EXERCISE DESCRIPTION.
Every record below is to be repeated exactly, with the pictures left out.

EXERCISE DATA.

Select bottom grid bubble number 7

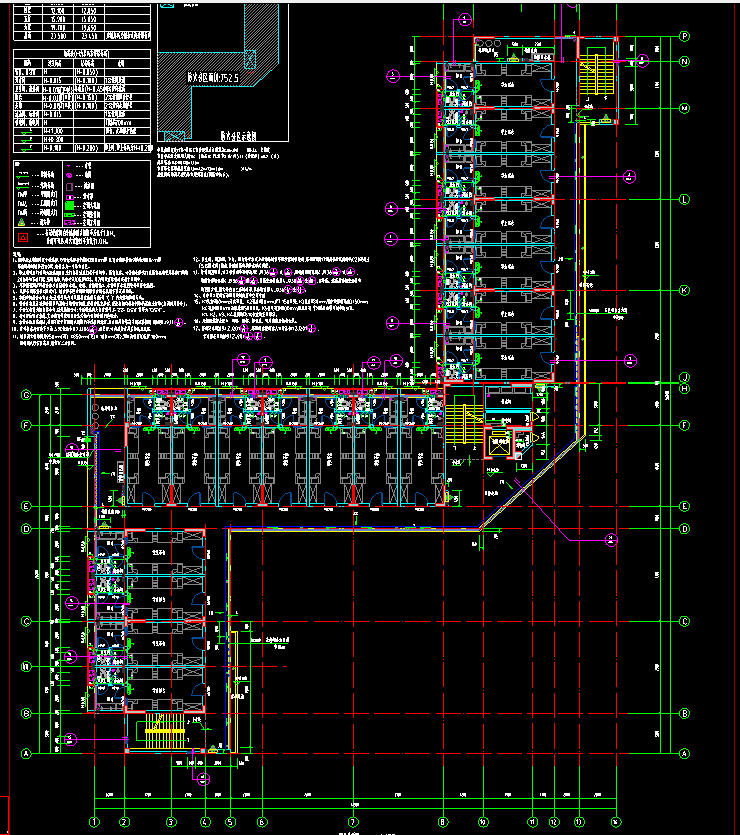point(353,822)
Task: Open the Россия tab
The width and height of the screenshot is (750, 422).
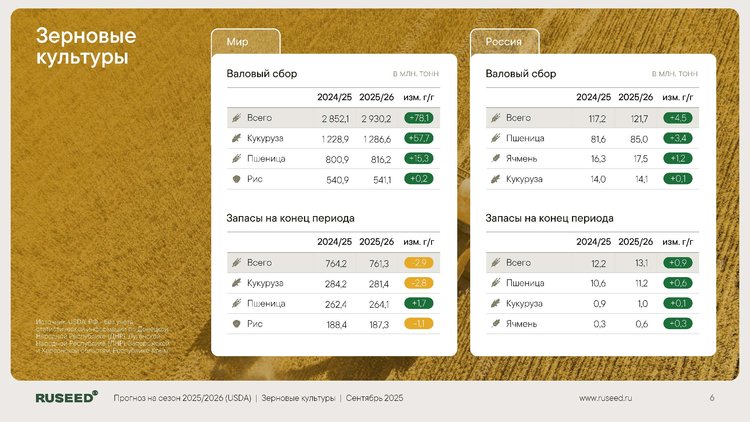Action: pos(504,42)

REPLY.
Select bottom grid bubble number 7

point(353,822)
Task: Open the Россия tab
The width and height of the screenshot is (750, 422).
Action: pos(504,42)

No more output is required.